We are seeing solid results in Johnson County as we continue to transition into an exploitation phase. In the first quarter we put 28 new wells on line in Johnson County at an average rate of 2.7 million cubic feet a day. Two wells in Johnson County each had initial production rates in excess of 6 million cubic feet a day. The initial production rates we are quoting here are sustained 24-hour flow rates and not instantaneous production rates extrapolated to a daily rate.
We also continued to see encouraging results from 20-acre infill drilling program. Through the end of the first quarter, we had completed a total of 100 infill wells, 80 of which were horizontal. A total of 90 infill wells have been connected to the production grid and 71 of those -- of those are horizontal that came on line at an average of 2.1 million cubic feet a day.
This exceeds our original estimate of 1.7 million per day for horizontal infill wells. Infill drilling is one of the many techniques we are using to capture more of the tremendous resource potential within our Barnett Shale assets.
In the Woodford Shale in Eastern Oklahoma, we currently have 12 rigs drilling, including 5 rigs operated by Devon. We bought a total of 18 new wells on line during the first quarter, that saw initial production rates as high as 5.8 million cubic feet a day.
Moving to Rockies, in the Powder River Basin after seeing the results of our early pilot programs in the Big George, we are beginning to ramp up that activity. The Big George coals are deeper and thicker than the Wyodak, where we establish most of our legacy Powder River production.
Drilling activity will pick up during the second half of this year as we plan to drill more than 300 new gas wells. Our current production in the Powder is about 55 million cubic feet a day. We expect to exit the year producing over 70 million cubic feet a day, and ultimately expect to bring the Powder River production to over 100 million cubic feet a day in late 2008.
In the Washakie Basin in Wyoming we had four rigs running throughout most of the quarter. During the quarter we drilled 29 wills wells and bought 26 wells on to production. Devon's net production at Washakie averaged about 100 million cubic feet a day in the first quarter.
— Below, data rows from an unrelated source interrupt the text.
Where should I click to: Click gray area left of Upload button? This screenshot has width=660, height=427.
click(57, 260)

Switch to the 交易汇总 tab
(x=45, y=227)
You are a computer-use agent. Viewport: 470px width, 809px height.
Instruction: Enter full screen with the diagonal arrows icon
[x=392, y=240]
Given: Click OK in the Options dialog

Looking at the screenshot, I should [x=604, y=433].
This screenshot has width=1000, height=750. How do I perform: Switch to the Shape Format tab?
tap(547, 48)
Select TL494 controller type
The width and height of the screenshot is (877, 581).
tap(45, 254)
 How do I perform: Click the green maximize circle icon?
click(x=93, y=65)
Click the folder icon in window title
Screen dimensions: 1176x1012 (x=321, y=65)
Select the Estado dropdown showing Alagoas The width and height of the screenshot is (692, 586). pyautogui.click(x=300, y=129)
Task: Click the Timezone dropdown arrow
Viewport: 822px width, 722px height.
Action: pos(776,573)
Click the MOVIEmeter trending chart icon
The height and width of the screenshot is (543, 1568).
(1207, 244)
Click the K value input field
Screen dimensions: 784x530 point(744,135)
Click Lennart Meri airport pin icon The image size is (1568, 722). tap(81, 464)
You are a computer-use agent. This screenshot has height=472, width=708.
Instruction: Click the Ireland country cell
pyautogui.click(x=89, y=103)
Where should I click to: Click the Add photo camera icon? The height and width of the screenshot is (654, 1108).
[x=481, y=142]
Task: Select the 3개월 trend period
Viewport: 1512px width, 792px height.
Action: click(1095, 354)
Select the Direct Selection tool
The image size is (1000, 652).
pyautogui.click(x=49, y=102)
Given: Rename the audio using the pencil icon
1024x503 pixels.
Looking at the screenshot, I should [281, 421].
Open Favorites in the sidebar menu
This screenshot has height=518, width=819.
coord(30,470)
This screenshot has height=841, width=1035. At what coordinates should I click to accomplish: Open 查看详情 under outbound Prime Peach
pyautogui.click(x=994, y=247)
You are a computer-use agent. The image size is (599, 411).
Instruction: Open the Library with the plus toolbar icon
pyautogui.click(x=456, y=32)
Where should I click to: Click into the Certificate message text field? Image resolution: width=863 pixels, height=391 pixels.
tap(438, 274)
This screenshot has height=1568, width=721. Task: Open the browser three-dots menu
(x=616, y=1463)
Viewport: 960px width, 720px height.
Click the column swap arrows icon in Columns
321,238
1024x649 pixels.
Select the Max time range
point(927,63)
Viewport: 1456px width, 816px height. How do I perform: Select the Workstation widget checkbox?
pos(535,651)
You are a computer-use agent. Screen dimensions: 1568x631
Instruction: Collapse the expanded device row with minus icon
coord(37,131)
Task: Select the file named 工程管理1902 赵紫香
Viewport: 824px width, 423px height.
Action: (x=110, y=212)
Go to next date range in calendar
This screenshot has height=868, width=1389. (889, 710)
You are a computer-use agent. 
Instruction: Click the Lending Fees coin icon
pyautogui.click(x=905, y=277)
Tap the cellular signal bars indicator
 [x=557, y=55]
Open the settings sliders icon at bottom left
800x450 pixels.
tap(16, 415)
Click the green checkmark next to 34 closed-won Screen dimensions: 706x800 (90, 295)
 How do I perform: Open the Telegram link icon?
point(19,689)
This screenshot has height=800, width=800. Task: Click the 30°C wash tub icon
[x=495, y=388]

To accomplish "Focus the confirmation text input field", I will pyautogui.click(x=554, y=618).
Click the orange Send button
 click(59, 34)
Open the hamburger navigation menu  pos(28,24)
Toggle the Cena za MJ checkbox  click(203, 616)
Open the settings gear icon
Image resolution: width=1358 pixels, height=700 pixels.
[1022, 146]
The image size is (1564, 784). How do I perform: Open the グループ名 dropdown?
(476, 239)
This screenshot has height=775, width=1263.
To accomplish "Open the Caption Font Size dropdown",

Now shifting to East Texas, we continue to advance our horizontal drilling programs in both Groesbeck and Carthage areas. In 2006 we drilled several successful horizontal wells in the Nan-su-Gail Field within the Groesbeck area. These included the Hill 9H that IPed at 26 million a day and the Crenshaw 14H that IPed at 32 million per day.
These wells are extraordinary in that their initial flow rates made them among the highest rate gas wells drilled in North America during 2006. The cost of the wells in this play vary significantly depending upon the length of the horizontal lateral and the number of frac stages.
Wells with much lower initial flow rates, as low as 5 million cubic feet a day, can deliver solid economics. With several successful horizontals under our belt in Nan-Su-Gail, we continue to apply and refine the technology in other fields in the greater Groesbeck area through the application of various drilling and completion techniques through multiple formations in multiple fields.
One of those neighboring fields where we applied this technology is known as the Oaks Field. We completed the simulation of the Everett 10H well during the first quarter of 2007 and it climbed up to about 8 million cubic feet a day. We plan to spud a second horizontal well here in June.
In the Personville Field, another field in the Groesbeck area, we successfully completed the 100% working interest Smythe 12H well which IPed at about 6 million cubic feet a day. This was our first horizontal in the Cotton Valley Line, and we plan to spud a second in June.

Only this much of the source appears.